JULIE WALTERS had distinct opinions about how her character should look in the new film "Driving Lessons," even if it meant she would have to stop covering up her gray hair with dye. "That was painful," she said, laughing.

In the coming-of-age story about a 17-year-old boy, Walters plays an eccentric, dipsomaniac British actress named "Dame" Evie Walton.

"I thought she would have long hair because short hair is something people coif," the 56-year-old actress explained. "Her hair had to be something she hasn't thought about. There is a mixture of neglect, but she is also someone who can brush up.
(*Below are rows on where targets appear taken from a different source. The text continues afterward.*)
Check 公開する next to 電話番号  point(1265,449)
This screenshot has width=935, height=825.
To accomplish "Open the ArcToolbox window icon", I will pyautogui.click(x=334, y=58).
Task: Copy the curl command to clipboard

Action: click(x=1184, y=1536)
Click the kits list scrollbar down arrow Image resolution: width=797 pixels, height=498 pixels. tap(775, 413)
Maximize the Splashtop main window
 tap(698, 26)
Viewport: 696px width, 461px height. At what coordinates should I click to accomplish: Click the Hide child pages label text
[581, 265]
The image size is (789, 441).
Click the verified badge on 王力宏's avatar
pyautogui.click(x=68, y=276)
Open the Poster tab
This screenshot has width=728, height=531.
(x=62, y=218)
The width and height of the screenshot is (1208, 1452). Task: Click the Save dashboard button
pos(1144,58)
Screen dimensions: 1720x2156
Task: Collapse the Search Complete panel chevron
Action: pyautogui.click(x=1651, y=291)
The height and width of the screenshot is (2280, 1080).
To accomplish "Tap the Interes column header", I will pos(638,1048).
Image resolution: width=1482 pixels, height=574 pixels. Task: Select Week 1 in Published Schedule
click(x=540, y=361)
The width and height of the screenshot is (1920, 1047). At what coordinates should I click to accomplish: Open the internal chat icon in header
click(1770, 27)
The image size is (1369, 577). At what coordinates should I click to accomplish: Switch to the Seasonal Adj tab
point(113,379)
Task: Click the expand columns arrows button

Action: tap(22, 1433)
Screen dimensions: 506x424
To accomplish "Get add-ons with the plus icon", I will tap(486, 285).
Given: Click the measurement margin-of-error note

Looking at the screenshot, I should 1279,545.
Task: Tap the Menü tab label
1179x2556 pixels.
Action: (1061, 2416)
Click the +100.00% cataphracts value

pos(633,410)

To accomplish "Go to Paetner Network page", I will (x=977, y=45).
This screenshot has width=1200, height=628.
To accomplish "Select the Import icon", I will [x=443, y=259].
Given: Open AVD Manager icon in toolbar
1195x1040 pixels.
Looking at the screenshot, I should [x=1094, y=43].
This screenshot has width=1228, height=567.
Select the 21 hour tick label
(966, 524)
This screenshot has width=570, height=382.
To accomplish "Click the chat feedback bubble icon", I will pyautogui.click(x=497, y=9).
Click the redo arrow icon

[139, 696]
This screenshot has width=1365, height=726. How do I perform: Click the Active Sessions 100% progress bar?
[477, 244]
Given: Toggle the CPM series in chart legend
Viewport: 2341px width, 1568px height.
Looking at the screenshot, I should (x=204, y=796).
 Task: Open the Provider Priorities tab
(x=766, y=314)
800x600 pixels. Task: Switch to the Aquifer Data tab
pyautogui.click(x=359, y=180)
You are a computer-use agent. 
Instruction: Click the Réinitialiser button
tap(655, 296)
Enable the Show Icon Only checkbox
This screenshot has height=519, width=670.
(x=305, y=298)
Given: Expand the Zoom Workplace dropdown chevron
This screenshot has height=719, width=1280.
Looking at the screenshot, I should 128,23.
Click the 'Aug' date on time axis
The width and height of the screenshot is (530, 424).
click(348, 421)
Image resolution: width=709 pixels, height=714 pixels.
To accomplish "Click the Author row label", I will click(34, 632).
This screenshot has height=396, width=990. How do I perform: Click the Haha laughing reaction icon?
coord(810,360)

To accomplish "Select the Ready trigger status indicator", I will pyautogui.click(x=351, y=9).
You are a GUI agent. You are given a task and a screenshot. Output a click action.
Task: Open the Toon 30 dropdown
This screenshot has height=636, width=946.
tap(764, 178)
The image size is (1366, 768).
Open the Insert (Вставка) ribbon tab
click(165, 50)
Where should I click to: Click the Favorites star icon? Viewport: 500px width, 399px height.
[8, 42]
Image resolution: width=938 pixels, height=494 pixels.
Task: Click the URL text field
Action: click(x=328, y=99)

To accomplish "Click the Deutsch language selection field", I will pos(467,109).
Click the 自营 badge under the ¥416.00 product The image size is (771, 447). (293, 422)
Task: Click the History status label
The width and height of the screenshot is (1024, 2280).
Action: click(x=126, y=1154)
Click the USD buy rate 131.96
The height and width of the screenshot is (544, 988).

I felt she had been isolated and lived alone. She would have been known in the neighborhood as someone eccentric."

FOR THE RECORD

'Billy Elliot': An article about actress Julie Walters in Thursday's Calendar Weekend referred to the film "Billy Elliot" as being from 1990. It was released in 2000.


She even gave Evie a slight osteoporosis hump on her back. "I felt she was bound down anyway by life," said Walters, who was Oscar-nominated for 1983's "Educating Rita" and 1990's "Billy Elliot."

"The script had that feel that it comes from someone's heart, though it's mad and funny," Walters said during a recent visit to Los Angeles. "And I just loved her. She is in chaos."

Writer-director Jeremy Brock envisioned Walters as Evie while he was working on the script for "Driving Lessons," which opens Friday.

"And I got her," he said. "How lucky was I? To get her was a key moment because she embodies that particular talent that a few of her caliber of actress has, which is the ability to be both serious and funny -- to achieve bathos and pathos in that very quick mix. She does it with consummate grace."

Based loosely on Brock's own life, the film stars Rupert Grint -- Ron Weasley in the "Harry Potter" films -- as a teenage sad sack named Ben, who is kept under the thumb of his evangelical mother, Laura (Laura Linney). Not only does she rule her son with a firm hand, Laura also browbeats her soft-spoken vicar husband (Nicholas Farrell). When Laura suggests that Ben get a job, he ends up working for Evie, whose career and personal life are a shambles. She's had rotten luck with husbands, and her only child died when she was young. Evie's last job was working on a TV soap opera.

"She's a child as much as she's a grown-up," Brock observed. "She lies, she cheats and she gets drunk. But at times she can be very dignified."

Walters came across an Evie-esque actress years ago. "She had been an actress, like, 30 years before at the Royal Shakespeare Company," she said, but now was working as an extra on a movie set. That didn't stop her from telling everyone what it was like to be on stage with Laurence Olivier.